RFC: New forge deployment architecture proposal#6
Conversation
| door to its Piri." Bytes never cross regions; only UCAN control plane | ||
| traffic does. |
There was a problem hiding this comment.
Bytes never cross regions; only UCAN control plane traffic does.
🤩
| | **S3 facade + Guppy** | Provider, regional | Receives client bytes; data prep next to where bytes will land | | ||
| | **Piri** | Provider, regional | Storage | | ||
| | **MST content catalog** | Provider, regional | Per-bucket — single-writer-per-bucket falls out naturally | | ||
| | **Upload Service (sprue)** | Fil One, central | Sees every blob/add, index/add, upload/add — full control plane | |
There was a problem hiding this comment.
Do we have any concerns about the central upload service becoming a single point of failure?
| | **MST content catalog** | Provider, regional | Per-bucket — single-writer-per-bucket falls out naturally | | ||
| | **Upload Service (sprue)** | Fil One, central | Sees every blob/add, index/add, upload/add — full control plane | | ||
| | **Indexing Service** | TBD: central at Fil One, OR regional with IPNI as the only global indexer | See "Where the Indexing Service lives" below | | ||
| | **KMS, Delegator, Etracker, Signing Svc** | Fil One, central | Same as #2 | |
There was a problem hiding this comment.
KMS
Aurora flagged that it's not feasible to store millions of DEKs in a KMS like Hashicorp Vault. Their solution is to store MEK (per-tenant or per-bucket, I am not sure) in KMS, and store DEKs locally, encrypted using MEK.
I think that's compatible with what this RFC describes:
- MEK is stored in FilOne's KMS
- DEKs are stored next to Piri/Guppy at the Provider side, encrypted by MEK
| 1. Client GET hits provider's Guppy. | ||
| 2. Guppy resolves S3 key → root CID via the local MST. | ||
| 3. Guppy queries local Piri directly for the blob (and byte ranges if | ||
| known from the local index). |
There was a problem hiding this comment.
This list is missing the auth check step. Guppy(?) must verify that the requester is authorised to access the S3 object, using the AWS SigV4 scheme.
| known from the local index). | ||
| 4. Streams back to client. | ||
|
|
||
| No Indexing Service hop, no cross-region RTT, no dependency on the |
There was a problem hiding this comment.
no cross-region RTT
This assumes Guppy can verify SigV4 auth locally.
I think we will want to manage S3 Access Keys globally on the FilOne side, in which case the retrieval request will need one cross-region RTT to verify client's authorisation.
| I'm leaning **(b)**: the cross-region consistency problem was the only thing | ||
| that had been stopping regional indexers, and proposal #3's bucket-affinity | ||
| model resolves it for free.
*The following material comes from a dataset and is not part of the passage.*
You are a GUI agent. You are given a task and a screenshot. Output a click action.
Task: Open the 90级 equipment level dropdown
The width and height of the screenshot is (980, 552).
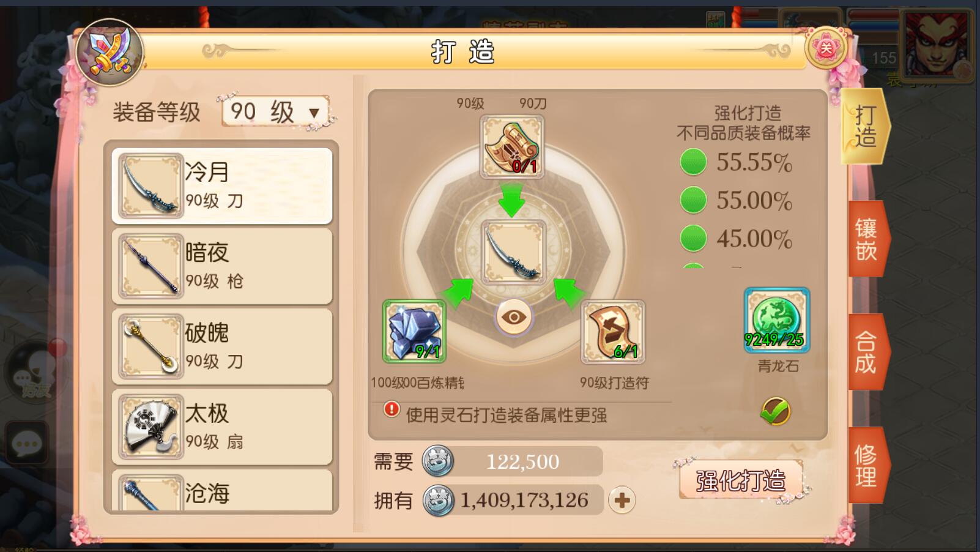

Fil One can run a small Indexing-Service-style | ||
| cache for observability/dashboards, but it isn't on a hot path. Wants team | ||
| input before locking in. |
There was a problem hiding this comment.
With my limited understanding, I prefer option (a).
- It's a simpler deployment. Less work for OCs, fewer things outside of FilOne's control that can bring the system down.
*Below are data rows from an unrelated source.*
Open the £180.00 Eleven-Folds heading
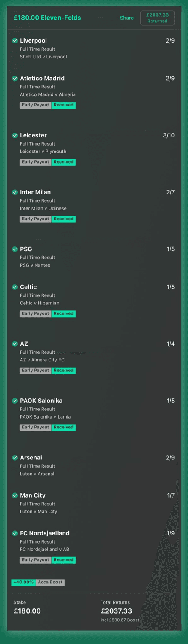The image size is (188, 644). click(x=47, y=18)
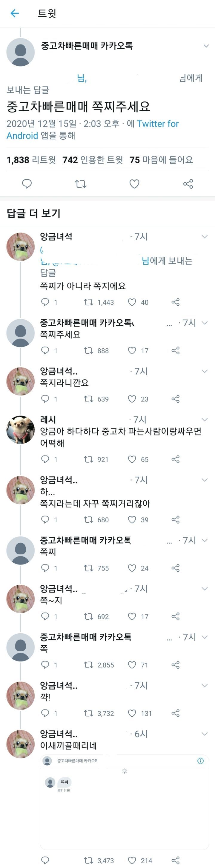Open the reply icon on 쪽찌가 아니라 쪽지에요 reply

click(x=44, y=303)
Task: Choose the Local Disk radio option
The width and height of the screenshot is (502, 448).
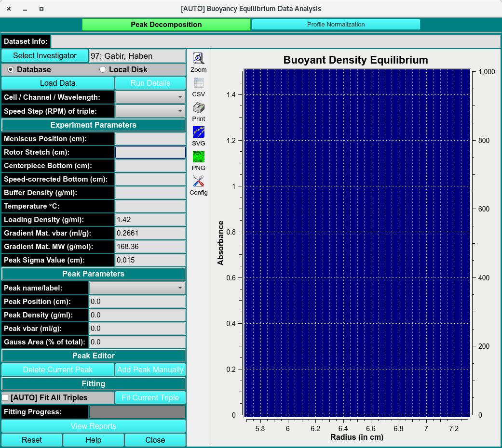Action: tap(103, 69)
- I am sceptical about the real customer demand for the indexing service. If it's not something that most of our early adopters need, then let's take the easiest path to tick this checkbox and defer more complex options until we validate the demand.
- This seems like a two-way decision to me - if the central indexing service is no longer sufficient, we can decentralise later.
A few questions that can help us decide better:
- What's the cost of incremental approach - start with central indexing service (a) now, move to per-provider indexer service (b) later?
- The cost of building parts of (a) that will be thrown away when we move to (b).
- The cost of upgrading existing OCs to add an indexing service to their deployments.
- How can we validate and quantify demand for the indexing service? Is it something we must ship as part of the initial Forge region launch?
|
|
||
| | Component | Runs at | Why there | | ||
| |---|---|---| | ||
| | **S3 facade + Guppy** | Provider, regional | Receives client bytes; data prep next to where bytes will land | |
There was a problem hiding this comment.
One thing I am missing here: how can FilOne get visibility into telemetry metrics of Provider's S3 Facade?
We would like to get at least the following metrics:
- TTFB (GetObject method only)
- Response times (with the method name as a dimension)
- Total request count, 4xx/5xx error count (with method name as a dimension)
- egress (overall rate)
- ingress (overall rate)
Right now, we are scraping Aurora's minIO metrics exposed via the Prometheus endpoint. I think it should be feasible to do the same with Forge.
There was a problem hiding this comment.
Most of this exists already. Piri and Guppy ship instrumented with OpenTelemetry — traces and metrics emit by default, with an opt-out config flag for providers who object on principle. At Storacha we ran an OTel collector and pointed it at Grafana for dashboards and alerts; same pattern fits here. Fil One stands up a collector, providers' services emit to it, and the metrics you listed (TTFB, response times by method, request/error counts, ingress/egress) fall out of the existing instrumentation without further work.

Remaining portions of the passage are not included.